[Opening Provided records section]

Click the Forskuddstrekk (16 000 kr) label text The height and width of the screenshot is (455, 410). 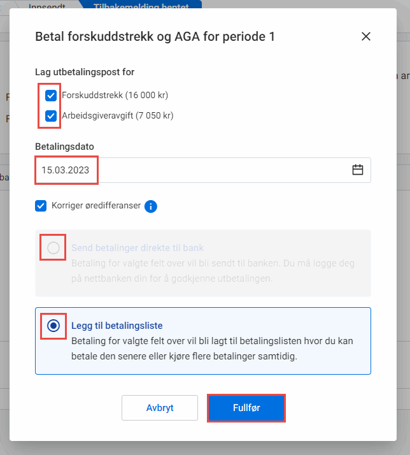[x=115, y=96]
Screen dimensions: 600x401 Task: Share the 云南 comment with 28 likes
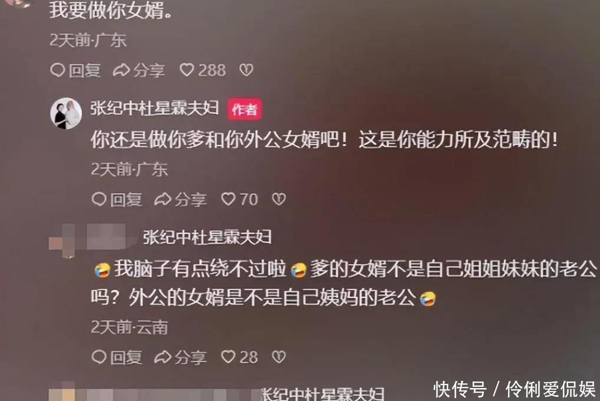(180, 357)
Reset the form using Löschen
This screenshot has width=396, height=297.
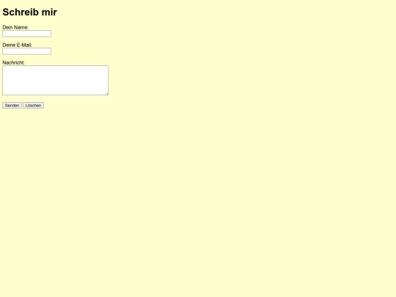point(33,106)
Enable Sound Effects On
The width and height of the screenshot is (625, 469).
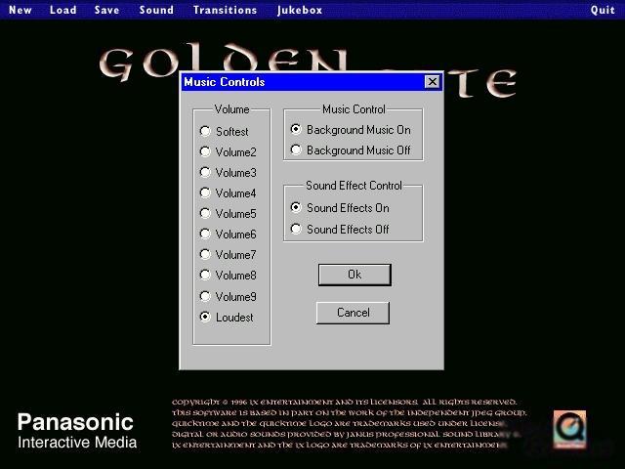296,207
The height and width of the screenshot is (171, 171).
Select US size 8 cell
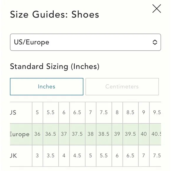click(x=117, y=113)
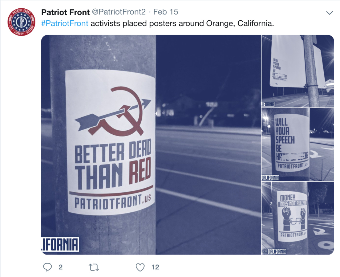The width and height of the screenshot is (340, 277).
Task: Open the top-right street sign photo
Action: click(x=298, y=71)
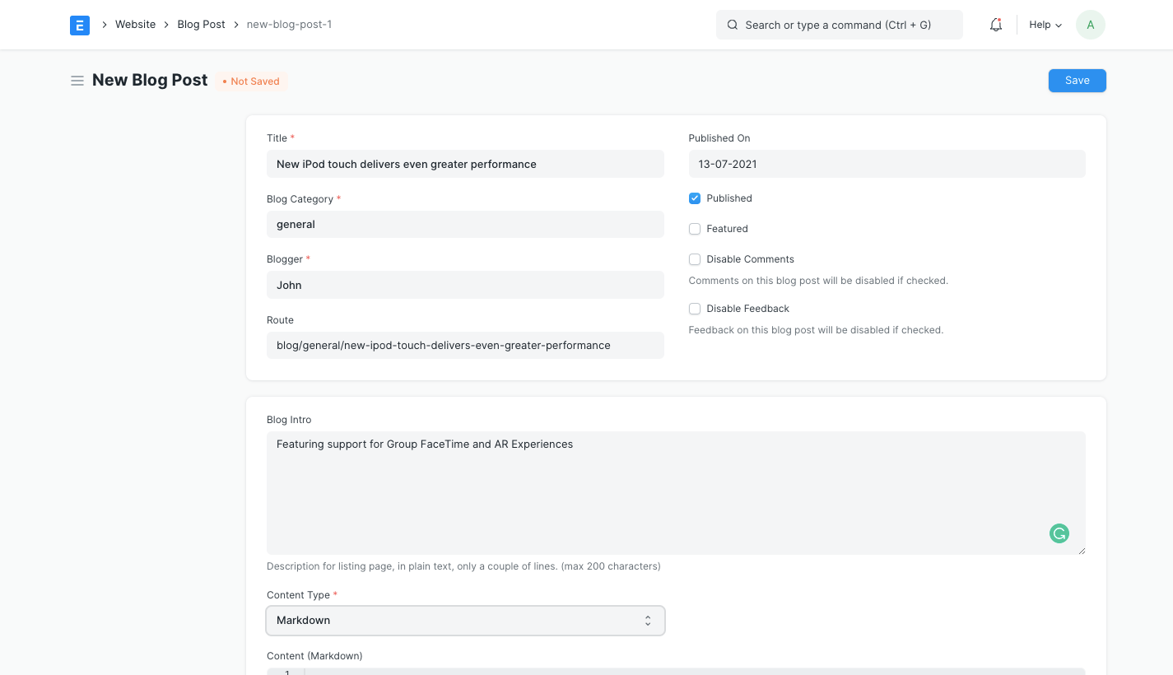Tick the Disable Feedback checkbox
The width and height of the screenshot is (1173, 675).
tap(695, 309)
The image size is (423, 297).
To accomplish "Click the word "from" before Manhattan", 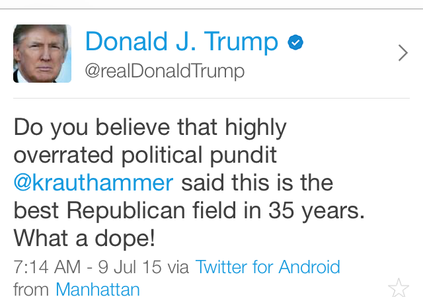I will pos(31,289).
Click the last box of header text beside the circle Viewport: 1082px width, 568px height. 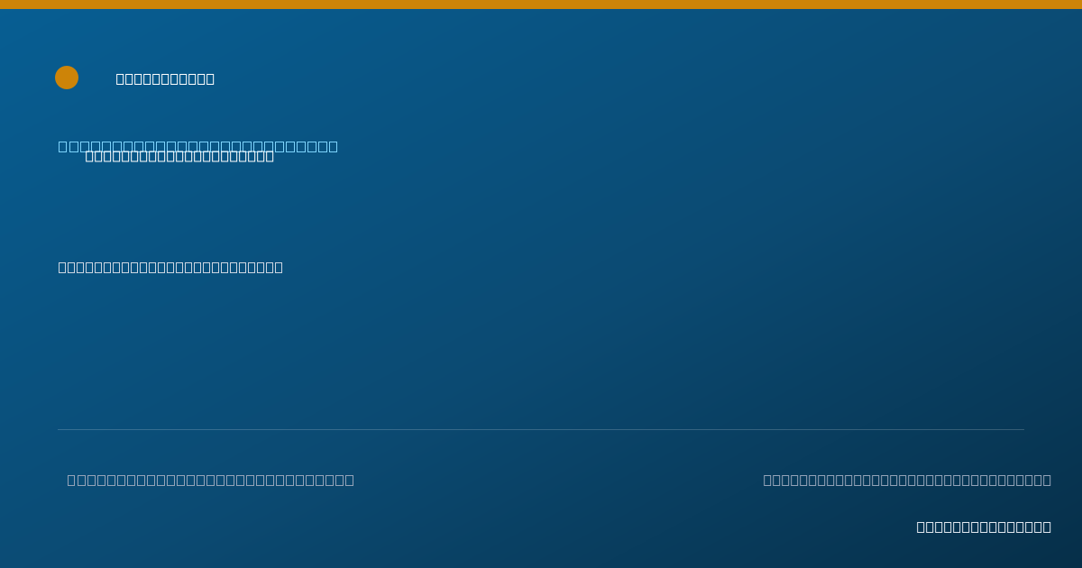[210, 78]
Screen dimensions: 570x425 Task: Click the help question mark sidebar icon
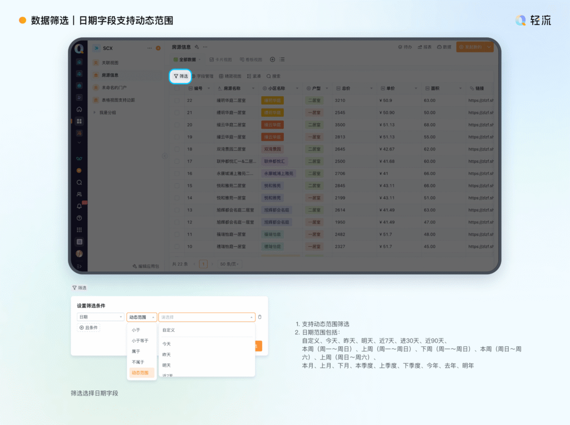pyautogui.click(x=79, y=218)
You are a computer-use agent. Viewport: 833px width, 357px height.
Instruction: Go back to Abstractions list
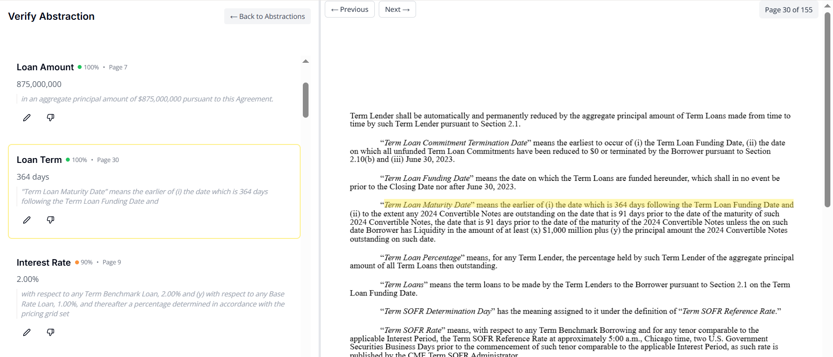click(x=267, y=16)
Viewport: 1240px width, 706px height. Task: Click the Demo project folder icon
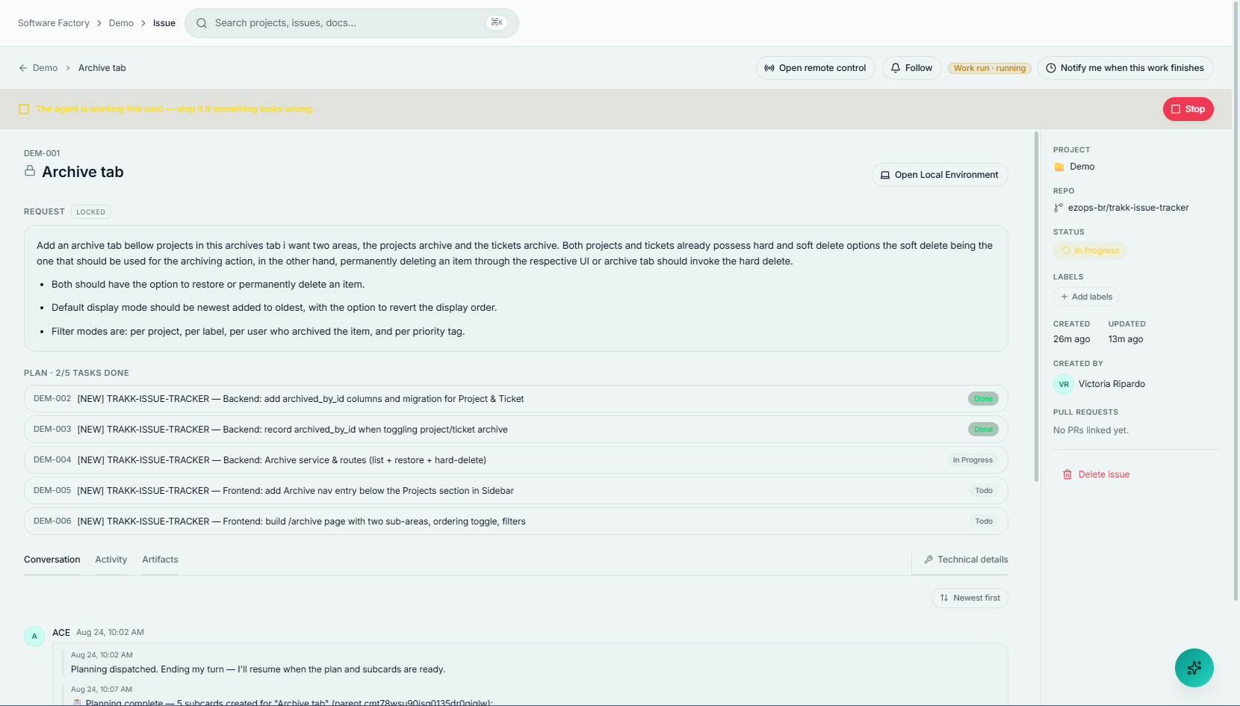[1059, 167]
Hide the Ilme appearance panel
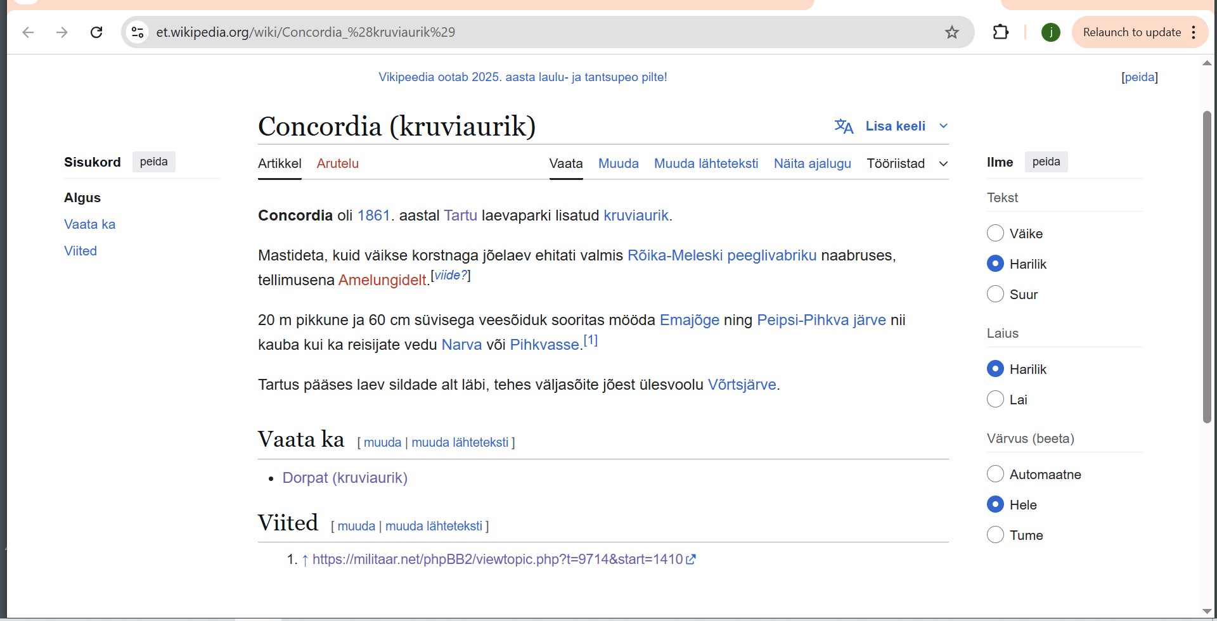Image resolution: width=1217 pixels, height=621 pixels. tap(1046, 162)
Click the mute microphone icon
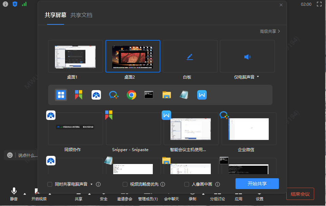This screenshot has height=206, width=326. [x=14, y=191]
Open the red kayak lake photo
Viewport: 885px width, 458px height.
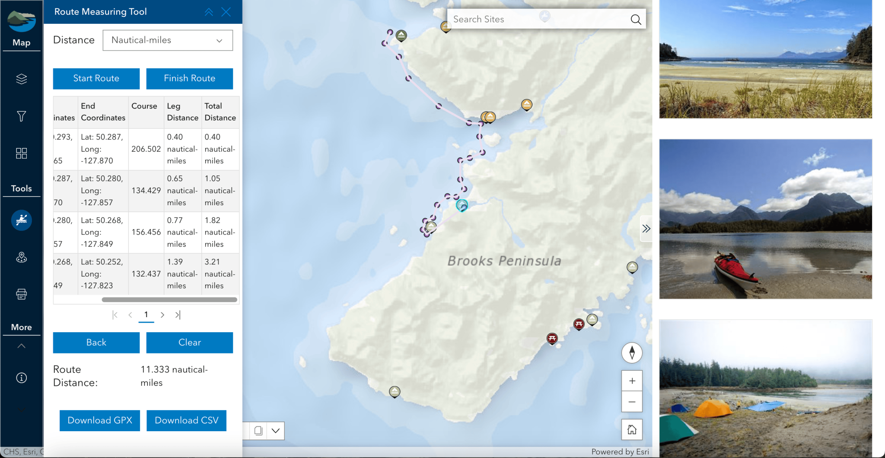pos(765,219)
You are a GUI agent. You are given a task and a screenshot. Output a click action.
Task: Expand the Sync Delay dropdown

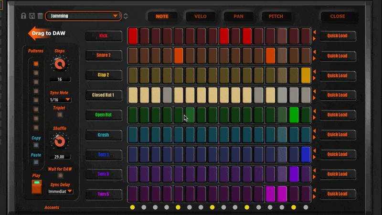click(60, 191)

[Closing Provided records section]

▶ [Description of the task] Above are the records; please give again, exactly and in full, only the lines that run from the line with "Screen dimensions: 570x425" through the line with "Open the red kayak lake photo", with no pictures.

▶ [Written answer]
Screen dimensions: 570x425 Task: Click the help question mark sidebar icon
pyautogui.click(x=79, y=218)
You are a computer-use agent. Viewport: 833px width, 357px height.
Instruction: Go back to Abstractions list
click(x=267, y=16)
Viewport: 1240px width, 706px height. Task: Click the Demo project folder icon
[1059, 167]
Hide the Ilme appearance panel
Image resolution: width=1217 pixels, height=621 pixels. tap(1046, 162)
Click the mute microphone icon
This screenshot has height=206, width=326. [x=14, y=191]
Open the red kayak lake photo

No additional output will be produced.